#### Provided material ####

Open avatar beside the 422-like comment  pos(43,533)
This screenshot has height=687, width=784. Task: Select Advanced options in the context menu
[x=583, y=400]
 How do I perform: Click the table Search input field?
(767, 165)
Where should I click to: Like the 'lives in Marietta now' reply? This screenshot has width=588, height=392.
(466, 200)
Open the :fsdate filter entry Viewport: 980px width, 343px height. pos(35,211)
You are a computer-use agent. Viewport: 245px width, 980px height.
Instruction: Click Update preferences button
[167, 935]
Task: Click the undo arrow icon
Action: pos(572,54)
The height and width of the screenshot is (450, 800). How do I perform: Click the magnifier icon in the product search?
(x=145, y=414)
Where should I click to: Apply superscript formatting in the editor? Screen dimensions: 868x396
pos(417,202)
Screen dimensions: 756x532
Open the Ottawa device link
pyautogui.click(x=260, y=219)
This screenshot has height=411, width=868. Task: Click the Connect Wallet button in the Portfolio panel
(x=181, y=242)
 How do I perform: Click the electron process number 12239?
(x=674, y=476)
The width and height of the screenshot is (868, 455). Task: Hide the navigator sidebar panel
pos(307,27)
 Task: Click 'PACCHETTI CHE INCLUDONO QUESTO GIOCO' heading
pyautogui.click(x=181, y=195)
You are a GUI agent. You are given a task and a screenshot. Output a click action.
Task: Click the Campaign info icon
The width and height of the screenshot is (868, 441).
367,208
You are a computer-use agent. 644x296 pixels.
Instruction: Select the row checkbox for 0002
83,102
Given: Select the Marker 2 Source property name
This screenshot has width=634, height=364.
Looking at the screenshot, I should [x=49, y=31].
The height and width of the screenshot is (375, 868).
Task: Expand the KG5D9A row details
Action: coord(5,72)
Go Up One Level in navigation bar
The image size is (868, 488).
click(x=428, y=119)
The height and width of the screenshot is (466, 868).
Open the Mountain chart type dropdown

####

◆ The task:
This task calls for an exact reproduction of the lines that start at the one containing "Task: Click the Campaign info icon" and continue to the end of the entries above.

◆ Response area:
Task: Click the Campaign info icon
The width and height of the screenshot is (868, 441).
367,208
You are a computer-use agent. 644x296 pixels.
Instruction: Select the row checkbox for 0002
83,102
Given: Select the Marker 2 Source property name
This screenshot has width=634, height=364.
Looking at the screenshot, I should [x=49, y=31].
The height and width of the screenshot is (375, 868).
Task: Expand the KG5D9A row details
Action: coord(5,72)
Go Up One Level in navigation bar
The image size is (868, 488).
click(x=428, y=119)
The height and width of the screenshot is (466, 868).
Open the Mountain chart type dropdown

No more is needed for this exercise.